Thought Leadership Debate at Old Trafford
The second Thought Leadership Debate at Old Trafford, Manchester continued the success of the first. Attendees included procurement professionals spanning the public and private sectors, manufacturing and service organisations.
Have your say on the topics by clicking here and completing our comment box. A full write-up of the event can be read in the 15 November issue of Supply Management
Recruiting, retaining and developing talent in procurement is one of the biggest challenges we face. Good salaries aren’t always enough to keep people.
What else can we offer to improve retention?
- If people are moving through, you change the whole image of a purchasing department. You start to attract people from sales and HR and export them where they become your ambassadors.
- I think we need two types of purchasing people: ‘lifers’ who’ve gone into purchasing and are going to stay there, and the people who are passing through.
- Retention is massively important. We’re enjoying quite a bit of growth at the moment and it feels like we’re permanently recruiting, which is expensive and time-consuming.
- A lot of our staff work around the country or in Europe at client locations and we lost a few people because they didn’t feel engaged. We now make a point of visiting them on-site and we have also launched an intranet site, which has helped a lot.
What can we do to improve recruitment?
- We run a graduate scheme. One message that gets through is that there is no better grounding than an area like purchasing, because it touches so many other parts of the business.
- For example, one of my guys came up with an idea and said: ‘It’s totally out of my area, but I was talking to a supplier and they’ve got this solution.’
- The clients said it sounded quite smart, and that they’d do it. This guy wasn’t in sales or marketing or product development – he was a buyer at ground level.
- Some of these challenges are not unique to procurement. There’s an image issue here – the procurement brand needs some work. It’s about highlighting the career opportunities here. We have globalisation, international opportunities, emerging Asian economies and prices going down – it’s a very strategic role to play.
- You need people with general business skills, high emotional intelligence and the ability to interact across departments.
Are professional qualifications alone enough or is a broader skill set required?
- You need broader skill sets, but you’re losing technical procurement and supply chain expertise. Lifers aren’t going to last forever and if you’re only training people for two or three years then moving them, those technical competencies are not going to be there. You’re diluting the profession and its ability to contribute to the organisation’s financial standing.
Should procurement do more to sell itself and therefore retain and attract more people?
- There’s a reluctance in purchasing to admit that some other function, such as engineering, can do a better job.
- Purchasing has to look at itself more like legal. Legal has accountability across the company and accepts that people are making contracts that a lawyer can’t always be part of, but they know how to communicate the required skills to the groups involved. Purchasing could have the same influence without hands-on control, but it doesn’t often accept that.

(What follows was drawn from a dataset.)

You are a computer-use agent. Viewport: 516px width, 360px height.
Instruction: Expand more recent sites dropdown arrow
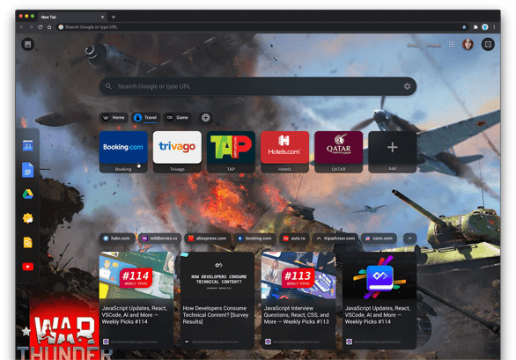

- The onus is on procurement to market itself internally. The first thing you have to do is deliver and show the impact of your work to stakeholders. Then you have to develop your brand. You also have to tell them about the risks involved in procurement.
- How prepared are they, for example, to face legal challenges? How do they keep abreast of EU law? These are all risks people need to be aware of.
Do we know what we are actually looking for recruitment-wise. And where to look for it?
- We’ve got to be broader, more business-focused. The functional competencies that come from CIPS are not unique to procurement; 80% are crossed over from other functions.
- You have supply chain management, supplier relationships, project management – every department does that. We’ve got to be adding something different and looking at ourselves as not only procurement people, but as business people.
Imagine you’re in a room with every undergraduate in the UK. What would your message be?
- Aren’t we our own worst enemies? Procurement is fast-moving, developing all the time and what you learnt yesterday is not relevant tomorrow. Why aren’t we promoting that to the young? Who else is offering that? Yes, everyone else can function in their own right, but we can help them make the difference.
Do we need to think more widely about who would make good buyers to help meet demand?
- It’s extraordinarily hard for people to buy complex services like professional services if that’s not their background. It’s much easier to buy stationery or brake pads for a car than legal services or business process outsourcing.
On the issue of Generation Y: Are we keeping up with potential recruits’ expectations particularly in terms of an organisation’s reputation and social conscience?
- I get really concerned about this. I think it’s in danger of becoming a major distraction. If purchasing spots an opportunity for the organisation to become greener and market itself better as a result, or raise its share price, and reports it to the executive who signs it off, then it’s valid.
- It is not valid for purchasing to suddenly decide it is the green conscience of the company.